I image that there were some heated discussions at Columbia about whether it would be appropriate if half of this compilation was comprised of tracks released under Miles Davis’s name. “E.S.P.”, “Footprints” and “Nefertiti” are — inescapably — included here; their influence over modern jazz (and their serene beauty) remain unquestionable. There are also the two finest tracks from Shorter’s finest Blue Note album, Speak No Evil, which was presumably punishingly expensive to arrange. Both “Speak No Evil” and “Infant Eyes” epitomize the balance of beauty, logic and rhythm at the center of Shorter’s genius. At the same time, his tone was by now highly distinctive, with a softly lingering balance of beauty and despair at the edge of his tone.

It is too bad that there is nothing here from the Vee Jay sessions, though in fairness Richard Seidel’s liner notes point to the licensing restrictions that presumably blocked the inclusion of “Black Orpheus” or any other tracks that would have shown the surprisingly full-bodied warmth of Shorter’s late ’50s sound. While his tenor sax was less immediately identifiable than immediate elders — Coltrane, Rollins — it was every bit as thoroughgoing and individual a style as contemporaries like Joe Henderson.

There are four pieces here from Weather Report, and they are well-chosen, eschewing the now dated period mannerisms of the band for arrangements that do not seem too dated — perhaps assisted by the influence and sampling favors done by mid-’90s acid-jazz, trip-hop and abstract hip-hop producers. The band’s creative depth and restless intelligence meant that they rarely settled into bland groove. These pieces reflect some of Shorter’s compositional themes, though the sudden presence of his soprano sax is jarring after the resounding depth of the recordings that precede.

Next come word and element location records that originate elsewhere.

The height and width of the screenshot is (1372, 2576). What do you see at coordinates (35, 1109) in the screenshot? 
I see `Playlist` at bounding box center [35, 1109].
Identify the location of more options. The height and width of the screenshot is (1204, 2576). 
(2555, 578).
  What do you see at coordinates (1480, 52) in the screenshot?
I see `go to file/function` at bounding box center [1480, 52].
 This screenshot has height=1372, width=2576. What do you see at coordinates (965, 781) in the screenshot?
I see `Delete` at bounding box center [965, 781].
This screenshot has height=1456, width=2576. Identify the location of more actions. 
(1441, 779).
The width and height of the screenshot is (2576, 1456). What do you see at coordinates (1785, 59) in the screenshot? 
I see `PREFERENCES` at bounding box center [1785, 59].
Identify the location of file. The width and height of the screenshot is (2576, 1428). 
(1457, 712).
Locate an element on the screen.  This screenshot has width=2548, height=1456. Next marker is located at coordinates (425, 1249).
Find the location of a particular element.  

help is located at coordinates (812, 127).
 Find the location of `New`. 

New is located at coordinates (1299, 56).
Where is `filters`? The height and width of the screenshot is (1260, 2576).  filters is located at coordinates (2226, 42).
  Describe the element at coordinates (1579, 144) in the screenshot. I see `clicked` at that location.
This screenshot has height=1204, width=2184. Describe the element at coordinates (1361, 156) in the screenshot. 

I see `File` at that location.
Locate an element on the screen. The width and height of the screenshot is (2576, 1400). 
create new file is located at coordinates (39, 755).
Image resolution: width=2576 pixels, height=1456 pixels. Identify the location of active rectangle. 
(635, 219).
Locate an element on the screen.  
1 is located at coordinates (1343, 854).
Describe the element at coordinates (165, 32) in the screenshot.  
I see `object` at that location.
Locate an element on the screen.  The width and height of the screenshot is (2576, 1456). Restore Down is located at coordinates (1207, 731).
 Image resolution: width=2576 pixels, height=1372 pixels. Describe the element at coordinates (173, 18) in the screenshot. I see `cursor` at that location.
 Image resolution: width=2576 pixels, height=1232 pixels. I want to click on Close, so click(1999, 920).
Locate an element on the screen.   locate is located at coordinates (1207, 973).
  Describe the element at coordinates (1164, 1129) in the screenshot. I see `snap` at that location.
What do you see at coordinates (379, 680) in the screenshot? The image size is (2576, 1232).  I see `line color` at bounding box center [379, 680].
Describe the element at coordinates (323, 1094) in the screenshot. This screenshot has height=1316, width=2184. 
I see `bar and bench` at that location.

But the balance struck by the second disc is peculiar, given the depth and import of Shorter’s mid-’60s work. There is one track apiece from each of Shorter’s three mid-’80s albums, where the production values of the time increasingly smother the sensitivities in his tone, and lock the implicit languor of his compositional lines in metronomic percussion. The Steely Dan and Joni Mitchell pieces are predictably lightweight, presumably there to placehold the late ’70s, when Shorter spent more time on Buddhism than on music. The disc closes with three tracks outlining the hard bop revival that began in the late ’90s. While the material is interesting, and Shorter’s return to both the tenor sax and collaboration with Herbie Hancock is a relief, the material doesn’t quite match his earlier work. That said, the live version of “Masquelero” should provide all the encouragement necessary for listeners to see Shorter’s current touring group, one of the finest currently working in jazz.

The producers of this compilation stress that their intentions were to respect the broad chronology of Shorter’s career, choosing as many tracks the late ’50s as from the last few years, and not imposing too many critical judgments about the relative importance and quality of the material. But the disproportionate quantity of work from the latter half of Shorter’s career makes it hard to escape the conclusion that this decision was forced. Most of Shorter’s greatest work under his own name — the work from which the substantial influence of his towering compositional talent stems — is not on Columbia or any of the other labels owned by Sony BMG. It is to be found on the seven or eight staggering albums he recorded for Blue Note between 1964 and 1969.

Certainly, there is enough here to point new listeners in the direction of Miles Davis’s Columbia catalogue, Shorter’s releases on Blue Note, the Weather Report material, and Blakey’s Jazz Messengers. That, in itself, is a considerable achievement of musical discretion and licensing arrangements. It will be a fine introductory companion to the biography.